# Canon Powershot sx10is Lens options?



## lastrachris (Jan 17, 2010)

I would love to purchase another lens for my Canon Powershot sx10is but I cannot seem to find one that is trust worthy. Price is not an object so please post any findings. Please avoid Ebay, I have already searched there, and I have found things, just not trust worthy things. Thanks.


----------



## antimoth (Aug 8, 2009)

Your Canon already shoots an effective 28-560 mm equivalent, which is pretty good, but I can understand it if you want to go more wide angle, or add macro capability. You're not talking about another lens, but a lens adapter, a piece of glass that attaches to the front of your sx10is lens and bends the optic path trying to either give you less (wide angle) or more (telephoto) magnifications.

Often, they will sell you wide angle and zoom adapters designed for video cameras. If these had smaller diameter lenses than your Canon, they won't pass enough light and you get dark edges (called vignetting) at the edges of your image. Also, it is difficult to make a generic adapter that fits all lenses and doesn't introduce distortion and color shifts.

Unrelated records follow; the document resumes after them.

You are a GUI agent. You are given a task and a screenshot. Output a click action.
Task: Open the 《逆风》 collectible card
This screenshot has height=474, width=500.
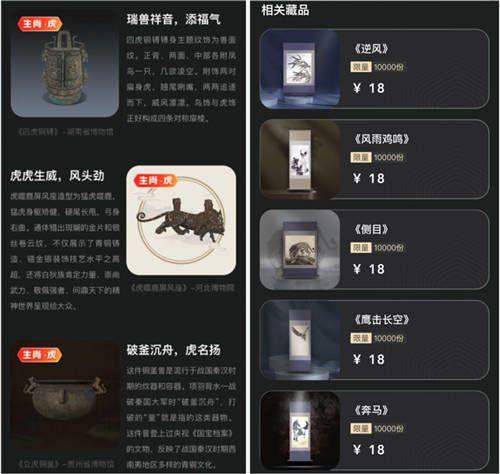374,69
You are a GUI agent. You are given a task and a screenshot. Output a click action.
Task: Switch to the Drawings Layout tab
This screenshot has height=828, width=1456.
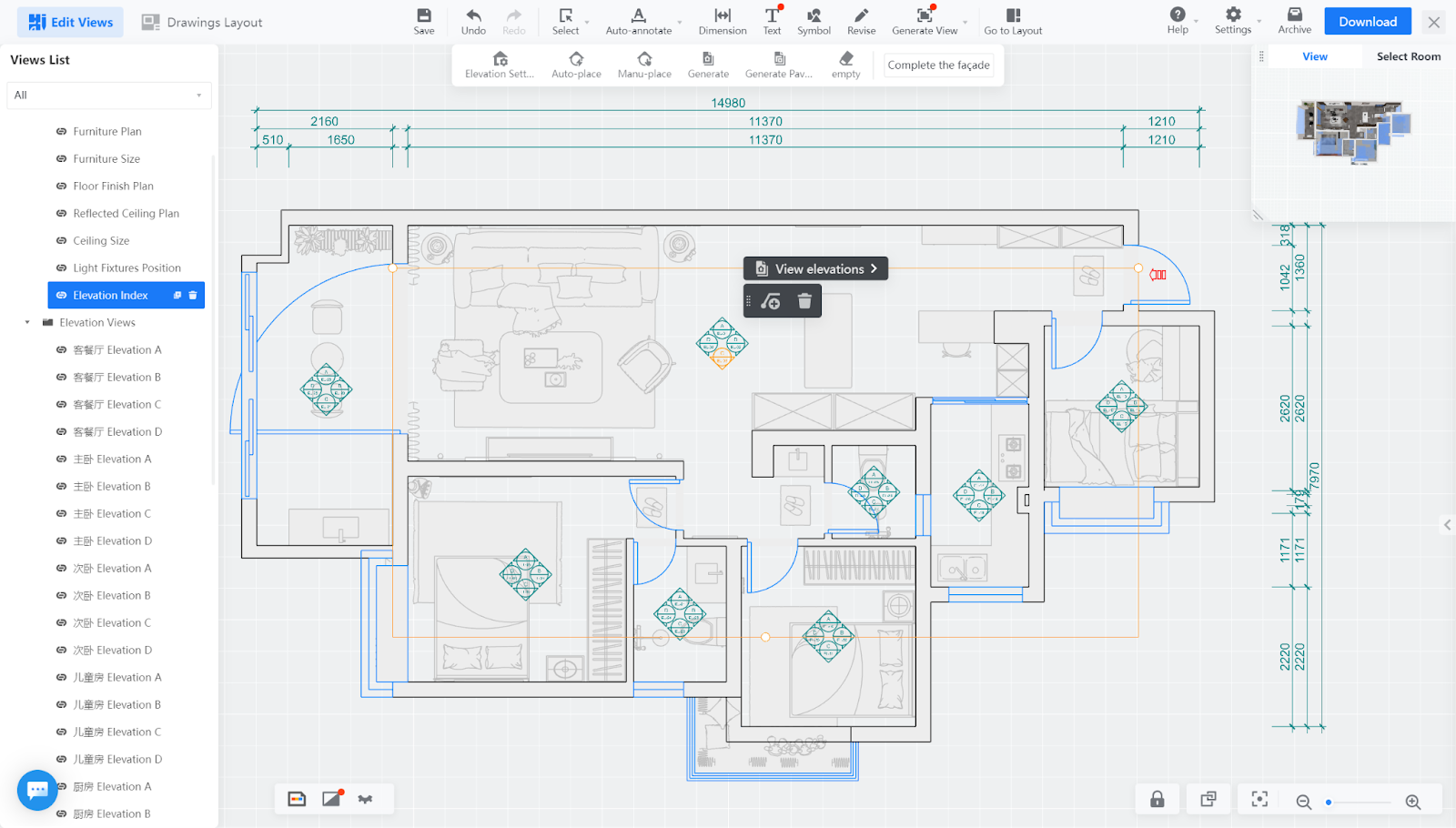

Anyway, if you want to experiment, get a filter adapter for your Canon. Here;s one link. Close up adapters are available from them, and they might meet your needs.
http://www.lensmateonline.com/store/sx10sx1.html


----------



## lastrachris (Jan 17, 2010)

I was looking at that lens adapter last night, is that trust worthy? Have you bought from it?


----------



## antimoth (Aug 8, 2009)

I didn't throw in my real opinion on these kind of adapters in my first reply. The adapter itself is just a mechanical ring that is a force fit on your Canon and has threads for filters/adapters/add-on-lenses. Polarizers and filters are useful and with experience, can help you get a better exposure when conditions are tricky. Add-on lenses are junk. Doesn't matter if you are newbie or expert. Still junk. 

Your Canon already has a 20X zoom, a reasonable 28mm wide angle and macro/super-macro.


----------